Cuarenta nanas postreras
Era en un bosque donde el leñador descubriría la fechoría que cuarenta ladrones hicieron en su robo sembrando terror y muerte. Ali Babá será ese joven persa que aparece como héroe que los desmantela. Cuarenta eran. Como fueron también cuarenta los años de trasiego por un desierto inacabable por el que el pueblo de Israel tuvo que merodear en su salida cansina de Egipto, tal y como nos relata el libro bíblico del Éxodo. Cuarenta eran. Esos fueron los días que Jesús tuvo de ayuno entre dunas lejanas y abismos rocosos, dando batalla al demonio que vino a tentarle. Cuarenta eran. Ese es el número que cada año se repite en el calendario cristiano precisamente llegando la cuaresma. Hace las cuentas con el éxodo judío y el desierto de Jesús, no con la hazaña de Ali Babá, y así nos preparamos para celebrar la pascua resucitada que nos obtuvo el Señor venciendo su muerte y la nuestra.
Y, un año más, un grupo de cristianos hacen suyo ese número para señalar la peregrinación hacia la vida y el señalamiento de una muerte. Su gesto se llama precisamente “40 días por la vida”, y responde a un movimiento internacional de oración y ayuno para el fin del aborto. Orar y ayunar mirando una clínica abortista donde son sacrificados los niños más indefensos y vulnerables, los que cabría esperar que están en el refugio más seguro como es el seno de sus madres. Sin más ofensiva que la mirada llena de piedad por parte de los voluntarios que se arriesgan ante los ojos escépticos, despectivos o burlones de quienes ven semejante “barricada”: un puñado de personas que rezan discretamente el rosario, con un mensaje respetuoso hacia las mujeres encinta en el momento de entrar en el abortorio: tú no estás sola. Porque ese es el drama añadido al momento de sacar de sus entrañas al hijo concebido: la soledad, la incomprensión, el miedo. Son muchos los factores que se acomunan en esta tragedia, y la madre gestante no es la única ni a veces la principal responsable de la muerte de un pequeño, por más que sea ella la que ha concebido y la que puede evitar la fatal interrupción.

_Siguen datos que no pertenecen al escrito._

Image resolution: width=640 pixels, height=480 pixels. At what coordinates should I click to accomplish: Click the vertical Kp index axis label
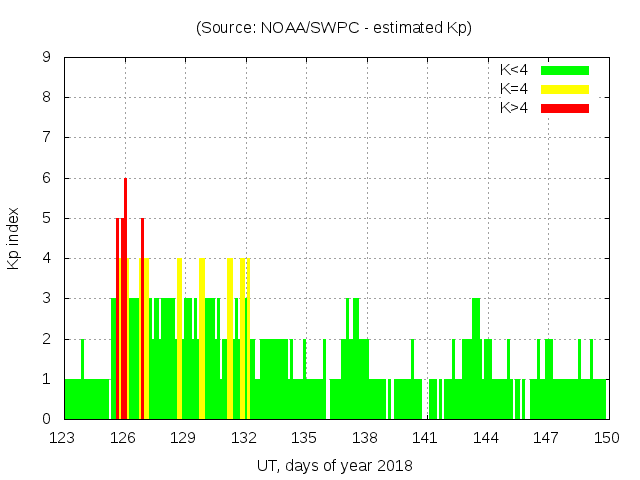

El papa Francisco no ha dudado en señalar el aborto como una de las tragedias humanas más terribles de nuestra época: «Entre estos más débiles, de los que la Iglesia quiere ocuparse con predilección, están también los niños no nacidos, que son los más indefensos e inocentes de todos, a los que hoy se quiere negar su dignidad humana para poder hacer con ellos lo que se quiera, quitándoles la vida y promoviendo una legislación para que nadie pueda impedirlo». Y conmovido añadía dirigiéndose a las madres que han abortado: «después de este fracaso, también hay misericordia, pero una misericordia difícil. Tu hijo está en el cielo, cántale la nana que no le cantaste, que no pudiste cantarle».
Al igual que sus predecesores, el papa ha sido claro en esta defensa de la vida humana desde el momento de su concepción. Y en más de una ocasión se ha manifestado con esta contundencia: «no se debe esperar que la Iglesia cambie su posición en este tema. Quiero ser completamente honesto al respecto. No es un tema que esté sujeto a supuestas reformas o «modernización». No es progresista pretender resolver los problemas eliminando una vida humana. Pero también es cierto que hemos hecho poco para acompañar adecuadamente a las mujeres que se encuentran en situaciones muy difíciles, en las que el aborto se les presenta como una solución rápida a sus profundas angustias, especialmente cuando la vida que crece en ellas ha surgido como consecuencia de la violencia o en un contexto de extrema pobreza».
Cuarenta días junto a una cruz moderna en la que son sacrificados los nuevos inocentes. Todo esfuerzo será poco para estar junto a estas mujeres que necesitan de nuestra comprensión, ayuda, oración y cercanía para que no cometan algo terrible que jamás las abandonará el resto de sus vidas. Por el contrario, será un regalo para todos acoger a ese niño concebido para ver la luz más sorprendente y no la oscuridad de la muerte más prematura.